Other equipment highlights include an extended leather package, an auto dimming rear view mirror, inlays in brushed aluminium, TTS badges on the steering wheel, a retractable rear spoiler, Audi Lane Assist, tyre pressure monitoring, heated front seats and an ISOFIX child seat mount on the front passenger seat, along with the necessary airbag deactivation.
Cost of Ownership
The TTS returns some decent efficiency figures for a car with such a knockout accelerative punch. Emissions on the manual coupe are rated at 168g/km and the S tronic fares even better, recording 159g/km.
The warranty covers you for unlimited mileage in the first two years of ownership and up to 60,000 miles in the third year and is transferable between owners. Pay more and that can be extended to a fourth year, again with unlimited miles in the first and second years but a more generous 75,000 mile allowance in years three and four. When it comes to maintenance, servicing your TTS should be no more taxing than is the case with one of the company's lesser models. As usual with Audi, there's a choice of either a 'Fixed' or a 'Flexible' servicing regime, the choice between the two depending on the extent of your likely annual mileage. Residual values look set to be very beefy if previous TTS models are anything to go by.
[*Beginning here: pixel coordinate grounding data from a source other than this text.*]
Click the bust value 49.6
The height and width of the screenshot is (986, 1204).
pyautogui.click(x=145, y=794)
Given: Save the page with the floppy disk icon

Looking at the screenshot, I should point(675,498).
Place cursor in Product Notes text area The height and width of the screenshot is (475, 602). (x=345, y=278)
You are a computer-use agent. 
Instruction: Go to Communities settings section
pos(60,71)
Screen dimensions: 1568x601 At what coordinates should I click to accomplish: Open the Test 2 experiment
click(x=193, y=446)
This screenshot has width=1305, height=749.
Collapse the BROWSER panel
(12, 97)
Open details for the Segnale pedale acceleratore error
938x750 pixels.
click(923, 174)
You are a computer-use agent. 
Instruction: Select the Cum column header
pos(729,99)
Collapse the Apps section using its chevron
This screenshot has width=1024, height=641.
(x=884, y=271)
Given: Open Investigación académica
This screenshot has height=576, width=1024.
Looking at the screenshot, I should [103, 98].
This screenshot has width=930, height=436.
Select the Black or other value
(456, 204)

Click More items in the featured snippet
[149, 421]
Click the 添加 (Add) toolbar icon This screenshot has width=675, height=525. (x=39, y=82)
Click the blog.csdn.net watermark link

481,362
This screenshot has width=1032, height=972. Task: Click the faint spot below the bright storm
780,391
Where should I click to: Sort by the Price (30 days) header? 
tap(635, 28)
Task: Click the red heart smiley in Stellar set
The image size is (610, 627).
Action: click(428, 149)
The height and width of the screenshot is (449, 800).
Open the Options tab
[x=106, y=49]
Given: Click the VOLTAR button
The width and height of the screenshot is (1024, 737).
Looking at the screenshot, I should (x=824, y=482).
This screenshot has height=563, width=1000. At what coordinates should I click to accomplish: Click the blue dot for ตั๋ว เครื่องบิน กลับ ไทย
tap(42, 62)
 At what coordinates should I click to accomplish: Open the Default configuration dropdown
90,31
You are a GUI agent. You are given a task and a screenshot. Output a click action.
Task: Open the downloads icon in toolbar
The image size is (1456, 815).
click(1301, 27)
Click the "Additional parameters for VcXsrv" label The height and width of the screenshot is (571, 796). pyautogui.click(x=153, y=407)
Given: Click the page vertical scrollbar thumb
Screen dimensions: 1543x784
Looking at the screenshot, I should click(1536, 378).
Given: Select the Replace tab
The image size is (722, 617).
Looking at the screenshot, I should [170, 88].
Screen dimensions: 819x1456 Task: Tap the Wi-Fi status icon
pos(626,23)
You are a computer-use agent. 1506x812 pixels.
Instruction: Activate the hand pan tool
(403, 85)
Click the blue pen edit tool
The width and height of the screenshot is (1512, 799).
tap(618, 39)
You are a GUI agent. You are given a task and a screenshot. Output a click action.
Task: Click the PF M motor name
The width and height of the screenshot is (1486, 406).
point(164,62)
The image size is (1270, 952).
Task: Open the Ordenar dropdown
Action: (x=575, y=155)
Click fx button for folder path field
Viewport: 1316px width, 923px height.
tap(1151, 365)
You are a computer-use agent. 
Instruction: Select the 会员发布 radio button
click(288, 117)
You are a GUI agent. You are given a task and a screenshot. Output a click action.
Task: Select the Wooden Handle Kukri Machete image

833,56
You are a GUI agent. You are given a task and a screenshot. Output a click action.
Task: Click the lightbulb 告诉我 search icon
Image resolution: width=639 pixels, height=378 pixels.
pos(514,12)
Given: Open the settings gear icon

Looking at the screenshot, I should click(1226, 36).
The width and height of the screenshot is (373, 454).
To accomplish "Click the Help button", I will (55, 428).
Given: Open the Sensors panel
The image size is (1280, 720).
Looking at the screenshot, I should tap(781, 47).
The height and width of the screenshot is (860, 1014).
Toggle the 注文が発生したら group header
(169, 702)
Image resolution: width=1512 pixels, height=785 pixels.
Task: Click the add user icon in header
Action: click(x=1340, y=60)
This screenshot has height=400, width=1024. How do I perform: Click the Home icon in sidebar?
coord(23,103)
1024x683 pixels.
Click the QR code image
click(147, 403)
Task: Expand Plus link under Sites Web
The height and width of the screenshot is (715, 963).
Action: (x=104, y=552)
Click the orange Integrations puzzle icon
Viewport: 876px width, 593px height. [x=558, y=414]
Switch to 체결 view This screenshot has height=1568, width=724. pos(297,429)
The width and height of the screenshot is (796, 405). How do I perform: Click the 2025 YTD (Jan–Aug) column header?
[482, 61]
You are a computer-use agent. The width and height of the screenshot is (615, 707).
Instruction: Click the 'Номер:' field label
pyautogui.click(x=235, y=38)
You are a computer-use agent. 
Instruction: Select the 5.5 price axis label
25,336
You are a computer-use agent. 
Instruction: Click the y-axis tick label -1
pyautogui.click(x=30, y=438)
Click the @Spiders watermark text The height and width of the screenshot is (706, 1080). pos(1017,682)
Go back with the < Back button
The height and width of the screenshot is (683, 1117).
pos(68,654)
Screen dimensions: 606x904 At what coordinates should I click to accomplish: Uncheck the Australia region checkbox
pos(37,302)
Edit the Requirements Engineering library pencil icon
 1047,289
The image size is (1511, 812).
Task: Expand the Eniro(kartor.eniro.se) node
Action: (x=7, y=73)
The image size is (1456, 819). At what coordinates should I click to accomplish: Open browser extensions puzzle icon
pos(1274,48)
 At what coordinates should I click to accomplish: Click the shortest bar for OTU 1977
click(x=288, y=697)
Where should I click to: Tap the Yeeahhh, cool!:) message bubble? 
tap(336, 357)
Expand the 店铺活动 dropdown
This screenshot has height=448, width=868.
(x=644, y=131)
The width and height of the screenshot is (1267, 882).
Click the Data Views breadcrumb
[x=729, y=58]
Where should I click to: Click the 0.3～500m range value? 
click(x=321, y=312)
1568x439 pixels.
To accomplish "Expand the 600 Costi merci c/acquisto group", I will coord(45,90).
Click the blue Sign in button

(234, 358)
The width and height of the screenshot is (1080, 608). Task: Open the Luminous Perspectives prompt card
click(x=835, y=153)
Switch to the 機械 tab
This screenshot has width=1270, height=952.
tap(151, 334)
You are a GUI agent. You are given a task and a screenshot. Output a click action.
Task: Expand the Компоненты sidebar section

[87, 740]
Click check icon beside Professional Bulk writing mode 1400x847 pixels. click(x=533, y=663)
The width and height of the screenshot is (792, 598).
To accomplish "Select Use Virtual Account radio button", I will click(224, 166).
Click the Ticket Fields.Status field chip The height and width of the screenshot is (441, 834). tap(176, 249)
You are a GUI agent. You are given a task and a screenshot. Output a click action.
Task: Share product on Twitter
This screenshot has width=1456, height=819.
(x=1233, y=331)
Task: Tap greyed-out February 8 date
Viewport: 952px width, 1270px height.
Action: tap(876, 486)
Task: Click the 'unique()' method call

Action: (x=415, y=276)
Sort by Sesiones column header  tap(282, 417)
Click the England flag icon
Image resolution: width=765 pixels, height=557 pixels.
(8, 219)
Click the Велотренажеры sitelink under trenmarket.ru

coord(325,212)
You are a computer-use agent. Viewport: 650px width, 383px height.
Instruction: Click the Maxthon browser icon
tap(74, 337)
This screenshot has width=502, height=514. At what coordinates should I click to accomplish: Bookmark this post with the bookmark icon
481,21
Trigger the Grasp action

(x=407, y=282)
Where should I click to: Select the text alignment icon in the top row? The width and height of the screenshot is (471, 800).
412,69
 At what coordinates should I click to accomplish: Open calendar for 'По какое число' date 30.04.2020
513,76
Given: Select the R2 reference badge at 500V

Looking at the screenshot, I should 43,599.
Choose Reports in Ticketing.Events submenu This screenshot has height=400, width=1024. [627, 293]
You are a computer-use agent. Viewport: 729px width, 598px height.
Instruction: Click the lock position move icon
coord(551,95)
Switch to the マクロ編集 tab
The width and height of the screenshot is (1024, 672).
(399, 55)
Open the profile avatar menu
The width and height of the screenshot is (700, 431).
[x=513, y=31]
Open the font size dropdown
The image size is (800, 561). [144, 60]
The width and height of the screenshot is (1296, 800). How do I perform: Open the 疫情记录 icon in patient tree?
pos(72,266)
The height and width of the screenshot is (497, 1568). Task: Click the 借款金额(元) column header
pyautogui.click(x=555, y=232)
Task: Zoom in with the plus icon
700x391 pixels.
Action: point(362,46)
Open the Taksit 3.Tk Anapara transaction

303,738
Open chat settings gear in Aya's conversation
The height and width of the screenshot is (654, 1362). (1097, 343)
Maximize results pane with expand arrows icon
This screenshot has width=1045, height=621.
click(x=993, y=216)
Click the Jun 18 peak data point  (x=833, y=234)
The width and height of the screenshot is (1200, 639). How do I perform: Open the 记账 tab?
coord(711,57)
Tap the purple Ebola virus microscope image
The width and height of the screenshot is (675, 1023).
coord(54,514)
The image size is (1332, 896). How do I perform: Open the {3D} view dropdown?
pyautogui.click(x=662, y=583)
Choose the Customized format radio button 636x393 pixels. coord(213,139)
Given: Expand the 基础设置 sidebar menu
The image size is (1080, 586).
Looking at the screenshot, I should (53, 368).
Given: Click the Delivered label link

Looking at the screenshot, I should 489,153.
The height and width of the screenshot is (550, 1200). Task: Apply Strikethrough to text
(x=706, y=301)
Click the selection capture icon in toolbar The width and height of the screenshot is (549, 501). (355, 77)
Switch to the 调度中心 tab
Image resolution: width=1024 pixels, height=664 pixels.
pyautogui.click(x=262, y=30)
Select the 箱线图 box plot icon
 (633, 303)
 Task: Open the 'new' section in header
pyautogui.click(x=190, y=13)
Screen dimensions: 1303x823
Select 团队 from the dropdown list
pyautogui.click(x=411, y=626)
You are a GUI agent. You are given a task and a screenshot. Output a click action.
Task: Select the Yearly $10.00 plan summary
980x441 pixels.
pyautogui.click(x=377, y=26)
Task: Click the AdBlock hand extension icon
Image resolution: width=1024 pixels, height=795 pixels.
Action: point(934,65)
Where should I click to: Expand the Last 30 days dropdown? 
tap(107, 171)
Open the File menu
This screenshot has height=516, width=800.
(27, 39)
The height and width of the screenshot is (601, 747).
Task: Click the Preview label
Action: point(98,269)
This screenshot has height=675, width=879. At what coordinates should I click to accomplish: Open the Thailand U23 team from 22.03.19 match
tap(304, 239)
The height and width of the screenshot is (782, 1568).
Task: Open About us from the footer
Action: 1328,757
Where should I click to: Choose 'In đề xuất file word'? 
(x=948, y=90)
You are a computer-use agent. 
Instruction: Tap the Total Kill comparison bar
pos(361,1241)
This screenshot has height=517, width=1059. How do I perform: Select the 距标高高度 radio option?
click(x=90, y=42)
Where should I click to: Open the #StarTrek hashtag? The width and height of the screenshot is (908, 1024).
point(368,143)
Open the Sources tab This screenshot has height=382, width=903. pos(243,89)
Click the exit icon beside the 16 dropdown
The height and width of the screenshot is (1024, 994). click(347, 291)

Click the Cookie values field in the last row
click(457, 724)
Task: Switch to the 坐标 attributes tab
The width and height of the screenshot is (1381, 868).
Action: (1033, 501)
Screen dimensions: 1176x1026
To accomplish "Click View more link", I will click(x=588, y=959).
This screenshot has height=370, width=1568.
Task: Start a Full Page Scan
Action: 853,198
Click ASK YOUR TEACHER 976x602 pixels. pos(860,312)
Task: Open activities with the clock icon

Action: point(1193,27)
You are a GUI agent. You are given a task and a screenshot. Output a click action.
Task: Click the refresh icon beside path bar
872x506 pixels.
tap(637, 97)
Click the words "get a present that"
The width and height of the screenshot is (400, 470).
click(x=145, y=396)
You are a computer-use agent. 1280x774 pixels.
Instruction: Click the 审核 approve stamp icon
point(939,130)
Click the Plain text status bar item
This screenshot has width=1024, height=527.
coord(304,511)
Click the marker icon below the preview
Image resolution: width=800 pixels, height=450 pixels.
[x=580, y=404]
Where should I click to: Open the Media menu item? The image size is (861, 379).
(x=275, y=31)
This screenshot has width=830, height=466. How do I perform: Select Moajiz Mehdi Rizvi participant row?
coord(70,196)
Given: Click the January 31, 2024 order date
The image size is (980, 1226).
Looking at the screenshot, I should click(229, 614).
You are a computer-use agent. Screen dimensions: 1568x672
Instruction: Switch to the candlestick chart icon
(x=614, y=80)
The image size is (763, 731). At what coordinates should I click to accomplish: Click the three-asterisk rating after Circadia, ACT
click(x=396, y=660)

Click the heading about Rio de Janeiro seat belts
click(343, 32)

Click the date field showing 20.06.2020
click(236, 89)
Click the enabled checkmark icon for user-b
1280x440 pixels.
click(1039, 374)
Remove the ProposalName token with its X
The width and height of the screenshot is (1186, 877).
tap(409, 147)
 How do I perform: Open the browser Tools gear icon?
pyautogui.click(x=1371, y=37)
The Audi TTS isn't a car that real petrol heads have taken particularly seriously in the past. Quickish, but a bit inert was often the verdict in the past. This lightly improved TTS won't change the minds of the nay-sayers, but there's a lot of credence to Audi's argument that for most drivers, most of the time, it's a better choice than some of its more focused rivals.
Faster than a Porsche 718 Cayman S to 62mph, the TTS coupe feels like a relative bargain at around £42,000 - less than the base Cayman and with stacks more kit. And four-wheel drive. And a better warranty. It's fair to say that the time is right to shake off a few of the old preconceptions.